Seaton Delaval Hall - Photo © Alan J. White, April 2006
The Delaval name derives from Laval , a town in the valley of the Mayenne River , in the département of Mayenne in old Maine, north-western France . An early ancestor, Guy de la Val II, built a castle there in the first half of the eleventh century. One of his descendants,Guy de la Val III, fought at the Battle of Hastings and thereafter the De la Vals settled in Northumberland. At Seaton they built a small fortified dwelling near the existing Saxon church, which in 1100 Hubert de la Val rebuilt bringing into being the present Church of Our Lady near Delaval Hall.
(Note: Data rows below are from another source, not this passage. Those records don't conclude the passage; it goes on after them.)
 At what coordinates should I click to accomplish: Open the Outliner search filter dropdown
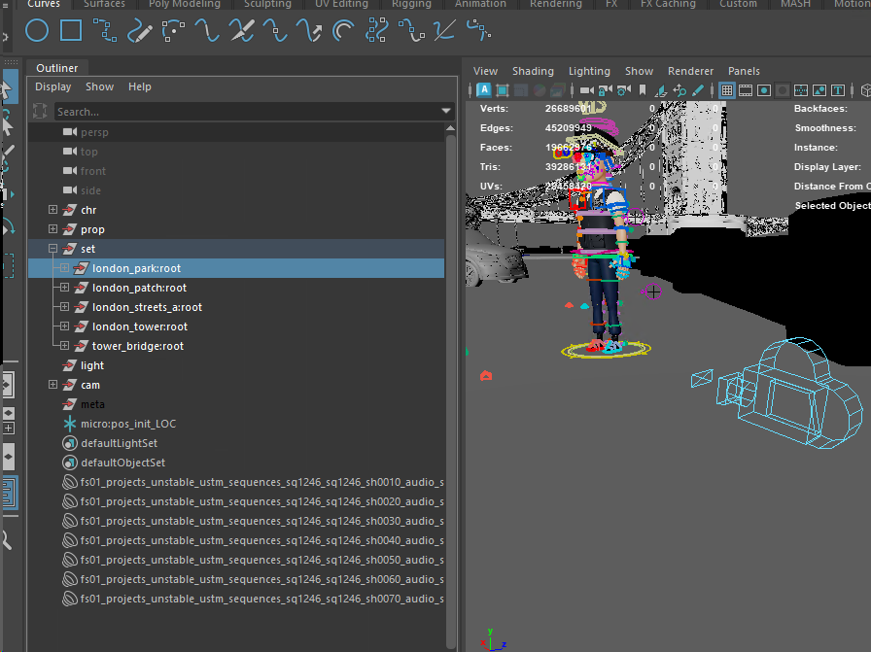446,112
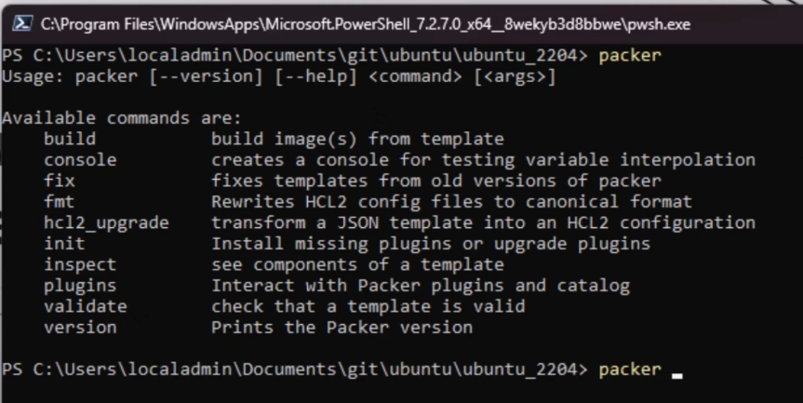Click the word "build" in the commands list
The width and height of the screenshot is (803, 403).
(x=69, y=139)
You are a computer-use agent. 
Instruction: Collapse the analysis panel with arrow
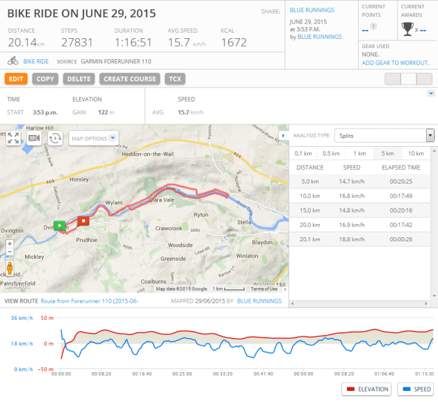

The initial fortified dwelling evolved into the mediaeval Seaton Tower, around the fourteenth century. This was extended in Tudor and Jacobean times to form a rambling manor house of considerable size. In the earlier eighteenth century, this was replaced by the present Seaton Delaval Hall, the third and last great mansion designed by architect and playwright Sir John Vanbrugh . This was devastated by a fire in 1822 but later restored – apart from the interior of the main block.
The Delaval surname died out on at least two occasions in the Middle Ages, but was re-adopted by lords of Seaton presumably because of the prestige attached to its Norman-French sound. The Delaval family played a prominent part in the life of the county of Northumberland; several served as High Sheriff of the county, others became Members of Parliament and some served as Border Commissioner .
The fortunes of the Delavals of Seaton rose to their peak in the eighteenth century. However, with the death of Edward Hussey Delaval in 1814 , the Delaval line died out, and the manor of Seaton Delaval and other estates passed to the Astley family of Melton Constable.
Guy de la Val II was the father of two sons, Jean and Hamon. Jean at the age of twenty three became a monk at the Abbey of Marmoutier. Hamon, his second son, along with his own son Guy de la Val III, called the 'young and the bald', joined the forces of William the Conqueror. Hamon's son Guy was rewarded after the battle, with the hand of William the Conqueror's neice Denise, daughter of Robert of Mortain, Earl of Cornwall. Hamon succeeded his father in the Lordship of Laval, the year after the conquest and died in 1080. Hamon's son Guy remarried Cecile, a kinswoman of the Counts of Mayenne, after the death of his wife Denise. Guy died in 1095 and was burried beside his first wife at Marmoutier.